Each block stores Vec<RewriteOp> where RewriteOp is either a single RewriteInstruction or a MacroOp (a fused multi-instruction idiom). Two macros are recognised today:

  • MacroKind::LoadAddressadrp Rd, page; add Rd, Rd, #lo12 for computing a symbol's absolute address.
  • MacroKind::AccessValueadrp Rd, page; ldr/str Rt, [Rd, #lo12] for loading from / storing to a symbol's address.

Macros are recognised at lift time, edited as a unit, and expanded back to their component instructions on emit.

High-level BinaryEditor API

The BinaryEditor wraps the lift → edit → layout → emit → commit pipeline behind a smaller, typed surface. It splits its operations across two scoped sub-views:

  • editor.binary ([BinaryState]) — whole-binary methods: append functions, declare dependencies, register exports, etc.
  • editor.text ([LiftedTextSection], optional) — section-scoped methods: redirect branches, replace instructions, etc. Populated by [BinaryEditor::lift_text_section].
use armv8_encode::container::Container;
use armv8_encode::rewrite::{BinaryEditor, Target};

let bytes = std::fs::read("libgreet.so")?;
let container = Container::from_bytes(&bytes)?;

let mut editor = BinaryEditor::for_section(&container, ".text")?;
let printf = editor.binary.symbol_by_name("printf")?;
editor
    .text
    .as_mut()
    .unwrap()
    .redirect_branch_at(0x1234, Target::Symbol(printf))?;
let new_bytes = editor.commit_to_bytes()?;
std::fs::write("libgreet.rewritten.so", new_bytes)?;

When you need to interleave whole-binary and section-scoped edits, destructure once so both &mut references coexist:

let BinaryEditor { binary, text, .. } = &mut editor;
let text = text.as_mut().unwrap();

let log = binary.add_function("hello_log", body)?;
let target = binary.function_address("greet_double").unwrap();
text.replace_instruction_at(target, /* b log */)?;

The editor proxies the rewrite primitives:

  • redirect_branch_at(address, target) — change a branch's destination.

Material shown:
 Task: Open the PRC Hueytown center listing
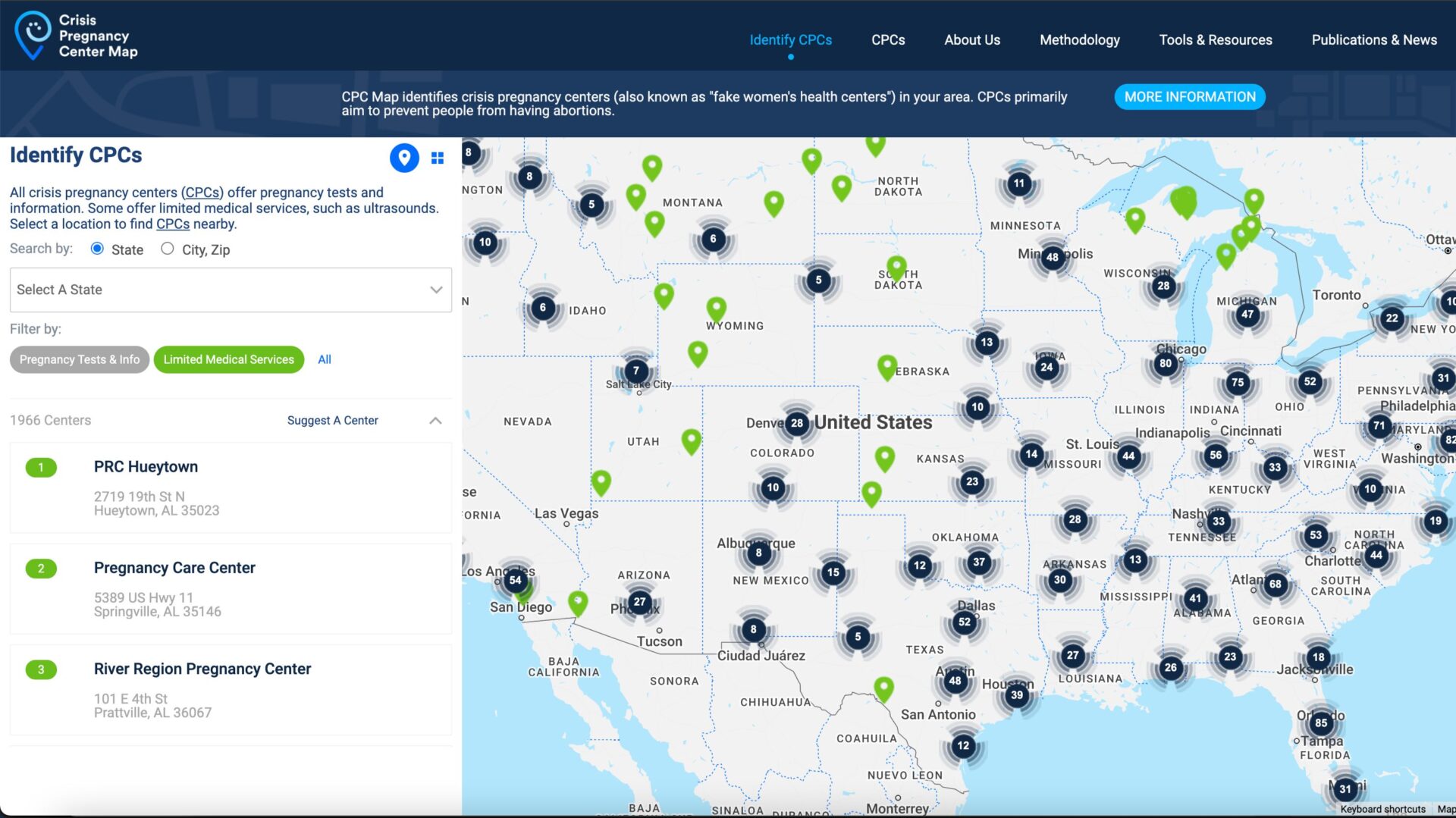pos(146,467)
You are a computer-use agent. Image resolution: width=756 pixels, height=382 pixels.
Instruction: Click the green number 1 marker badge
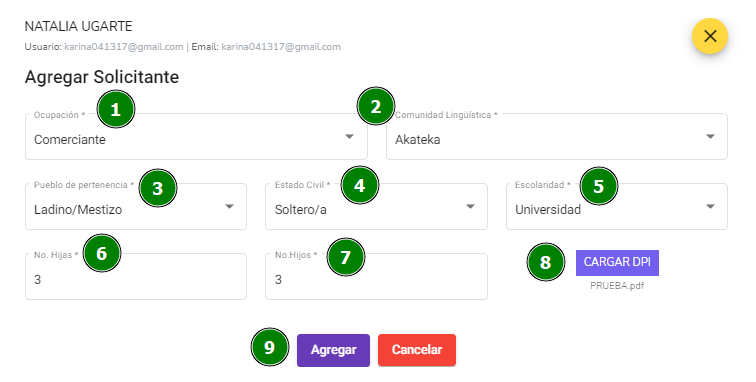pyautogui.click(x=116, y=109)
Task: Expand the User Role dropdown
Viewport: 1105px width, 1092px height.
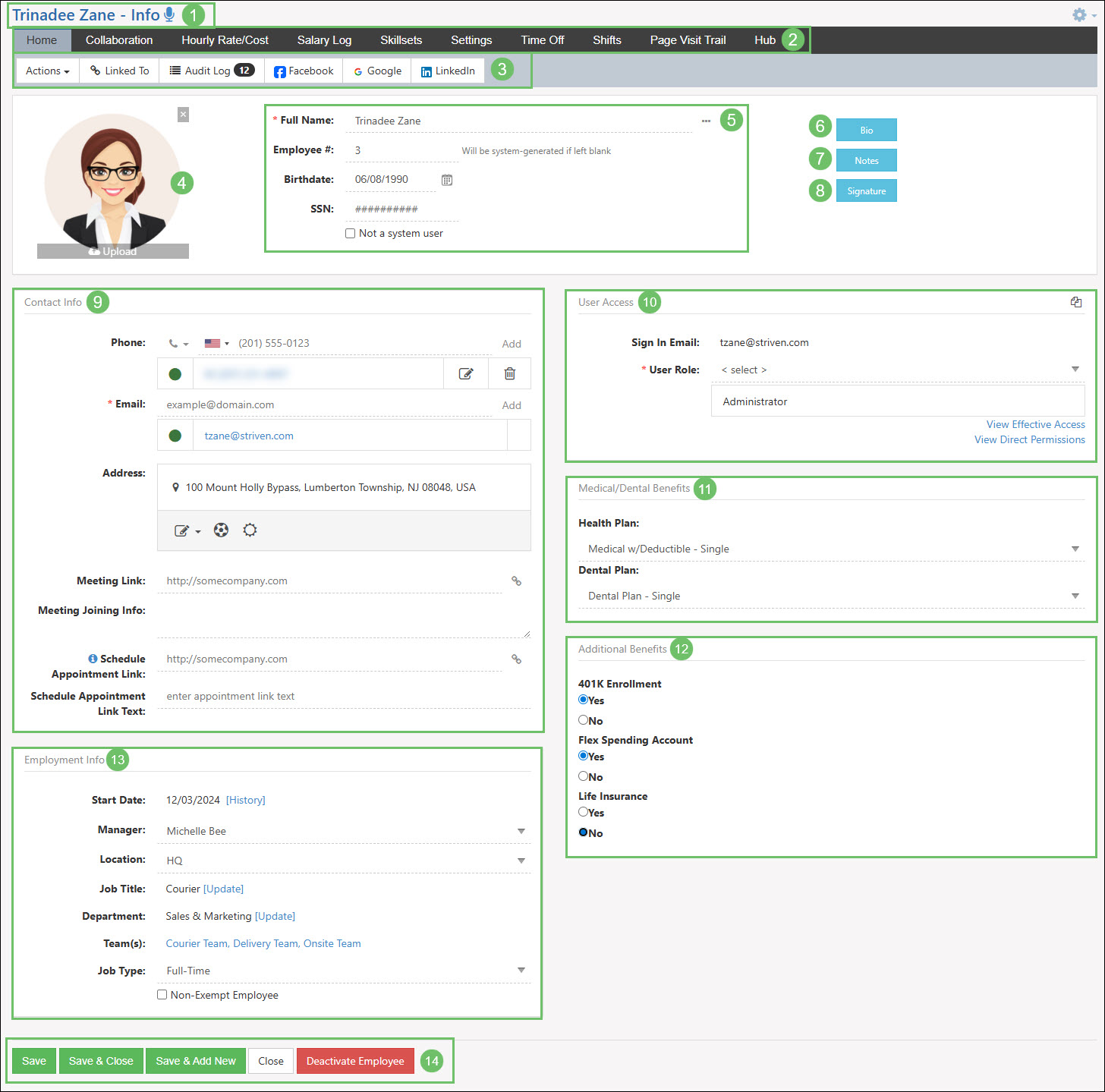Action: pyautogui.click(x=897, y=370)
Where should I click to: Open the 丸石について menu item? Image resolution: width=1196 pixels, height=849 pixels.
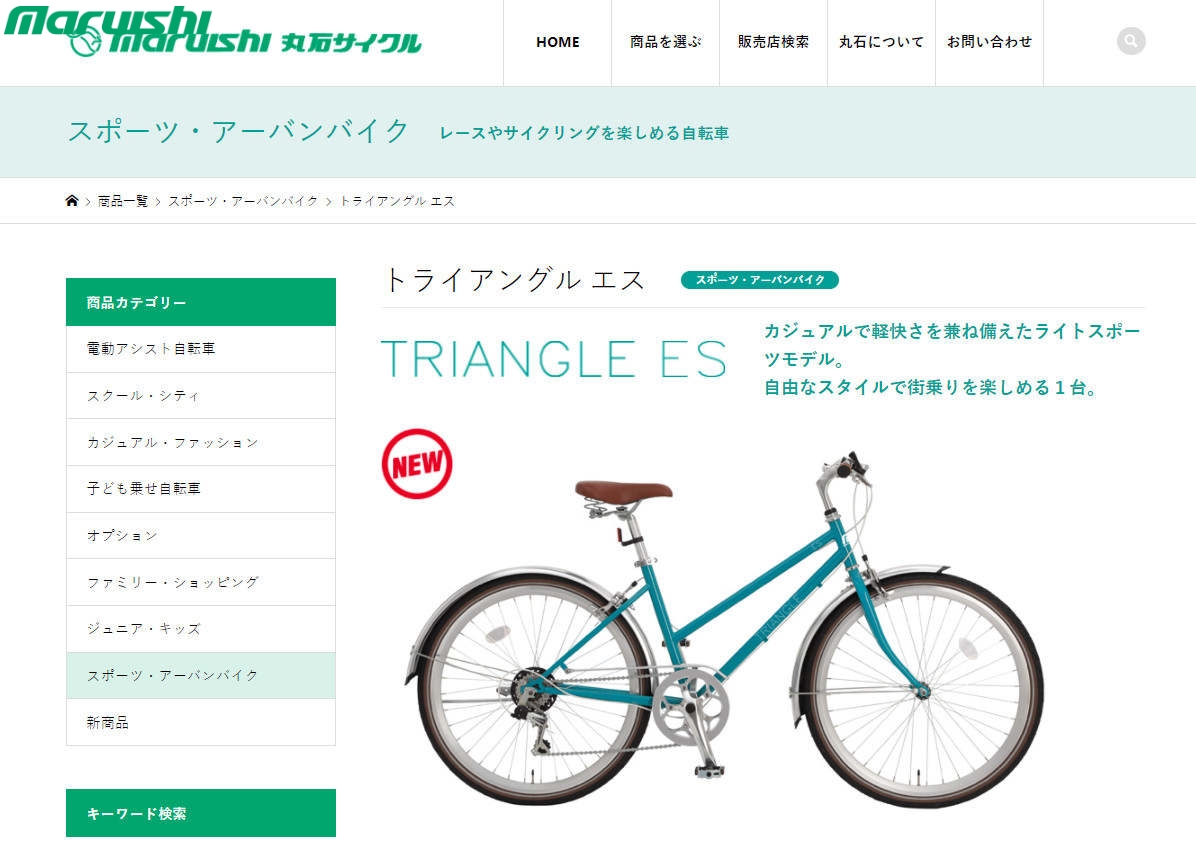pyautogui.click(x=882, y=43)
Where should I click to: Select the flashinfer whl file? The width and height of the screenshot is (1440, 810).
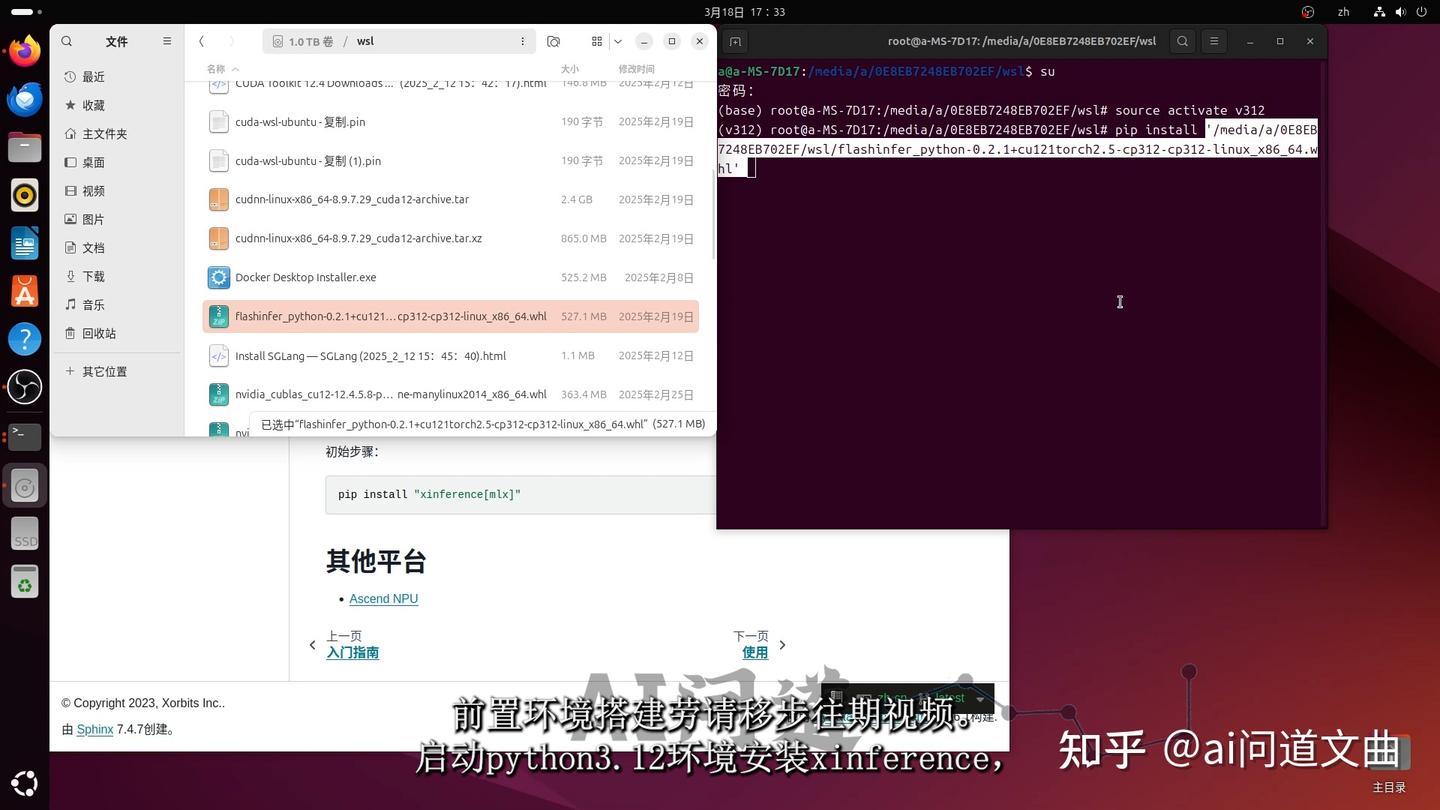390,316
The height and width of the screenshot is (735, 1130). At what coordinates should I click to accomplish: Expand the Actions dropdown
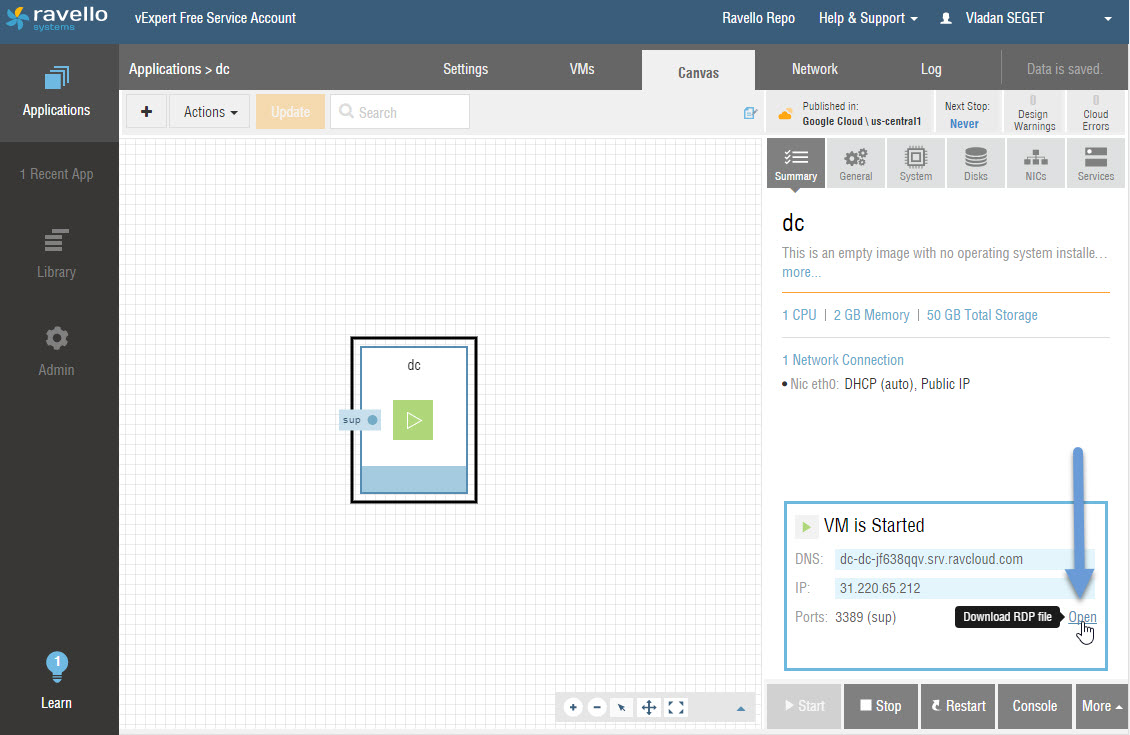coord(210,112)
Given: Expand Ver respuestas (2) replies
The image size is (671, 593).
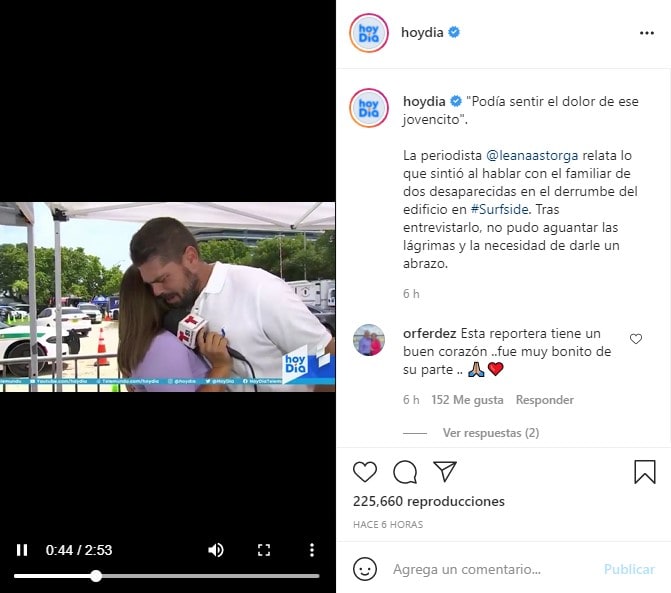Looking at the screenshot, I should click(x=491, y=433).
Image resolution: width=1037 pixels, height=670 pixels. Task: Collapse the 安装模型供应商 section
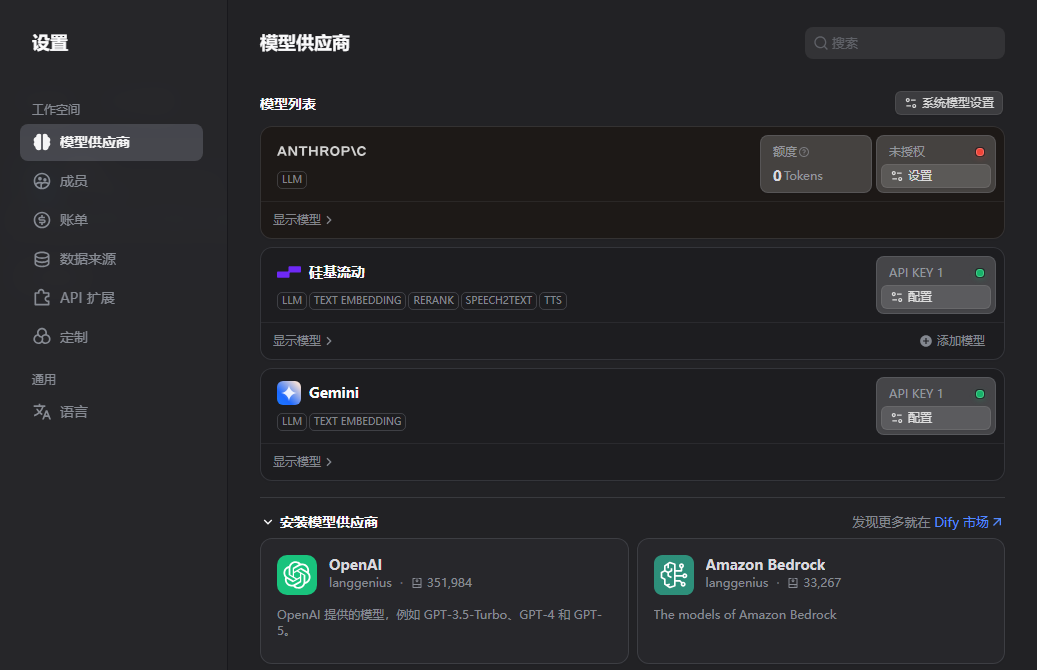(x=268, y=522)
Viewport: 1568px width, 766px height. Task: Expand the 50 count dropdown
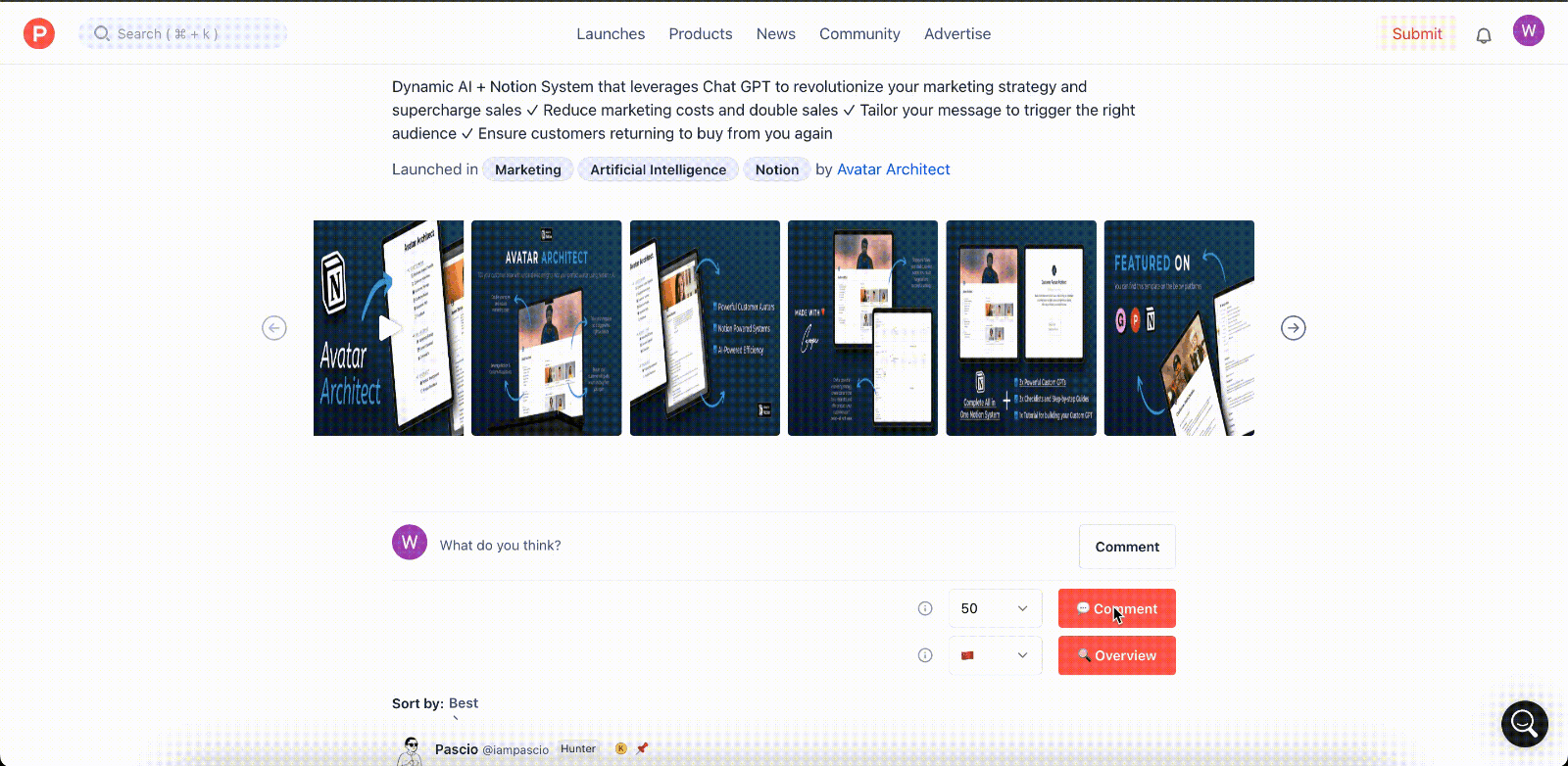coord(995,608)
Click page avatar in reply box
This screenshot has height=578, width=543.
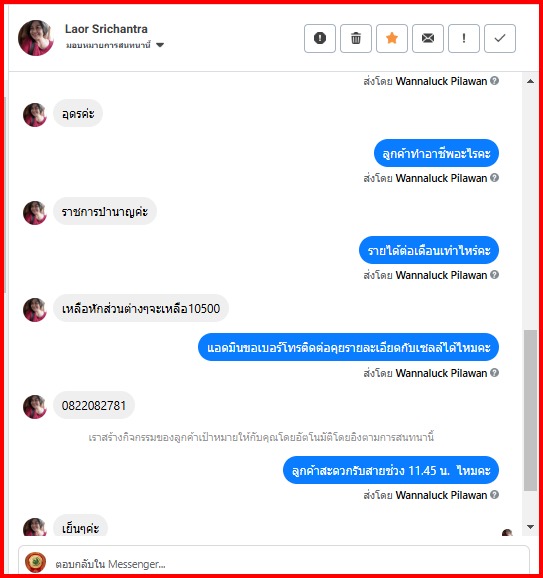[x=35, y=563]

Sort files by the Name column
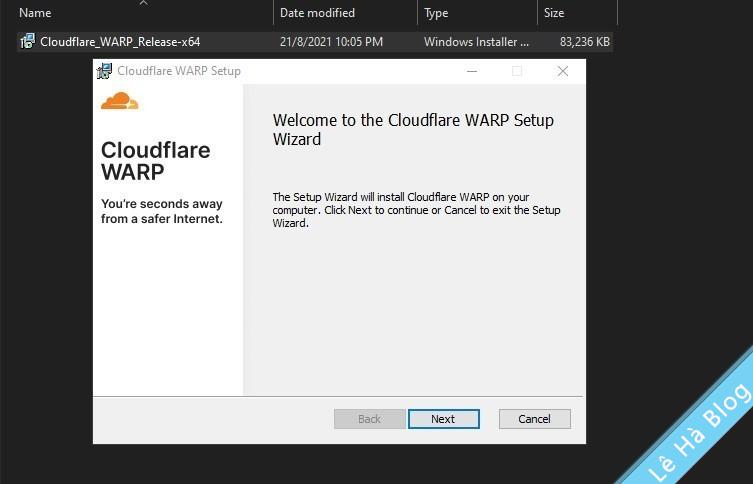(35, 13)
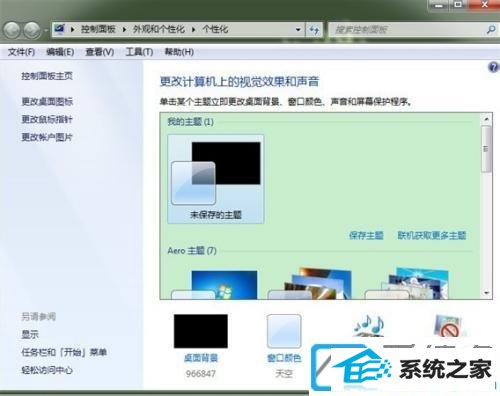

Jobs:
1 - Answer these questions using the BinaryEditor documentation, one answer per line, marked to match:
(a) Which pipeline does the BinaryEditor wrap?
(b) What populates editor.text?
(c) What happens to macros on emit?
2 - In the BinaryEditor documentation, condense the paragraph beginning "The BinaryEditor wraps the lift" into a short bulleted list that keeps its main facts.
3 - Carry on the BinaryEditor documentation from its final line.

Expected outputs:
1 -
(a) The lift → edit → layout → emit → commit pipeline.
(b) BinaryEditor::lift_text_section.
(c) They are expanded back to their component instructions.

2 -
- The BinaryEditor puts a smaller, typed surface over the lift → edit → layout → emit → commit pipeline.
- It divides its operations between two scoped sub-views.

3 -
  • redirect_macro_target_at(address, target) — change a macro's target.
  • replace_instruction_at(address, instruction) — overwrite a singleton instruction.
  • insert_after_address(address, instructions) — splice in new instructions.
  • remove_at_address(address) — drop an op.
  • add_function(name, instructions) -> SymbolId — append a new function in a fresh PT_LOAD R-X segment past the input's mapped range. Returns a SymbolId callers can pass back as Target::Symbol to redirect existing branches at the new code. The function is registered in the static .symtab only — it isn't visible to dlsym callers.
  • add_function_exported(name, instructions) -> SymbolId — same as add_function, plus promotes the new symbol to .dynsym so dlopen/dlsym callers can resolve it by name. The writer rebuilds .dynsym, .dynstr, .gnu.version, and regenerates .gnu.hash (with nbuckets = 1 for layout simplicity), then updates the captured .dynamic tags so the loader follows the new copies (placed in the appended segment). The original sections stay in the file but are ignored at runtime.
  • add_data(name, bytes, align) -> SymbolId — append read-only data alongside the new functions in the same segment. The new function can compute the blob's address via the standard adrp + add pair against Target::Symbol(blob_id); the rewriter's macro-fusion pass folds the pair into a LoadAddress macro that resolves at the appended segment's vaddr.
  • editor.binary.add_library_dependency(library_name) -> () — force the dynamic linker to load another shared library when this one is loaded. Appends the name to .dynstr (rebuilt in the appended segment) and inserts a DT_NEEDED tag in .dynamic. If the input's .dynamic doesn't have a trailing DT_NULL slot to absorb the new tag in place, .dynamic is automatically relocated into the appended segment with headroom and PT_DYNAMIC is rewritten to point at the new copy — works on real-world binaries (e.g. Android NDK output) that ship a single trailing DT_NULL.
  • add_initialiser(name, body, position) -> SymbolId — register a function that runs at library load time. Three positions:
    • First / Last — hijack an existing .init_array slot via a wrapper that chain-tails to the displaced original ctor. Requires the input to have a non-empty .init_array; returns NoExistingInitArray otherwise.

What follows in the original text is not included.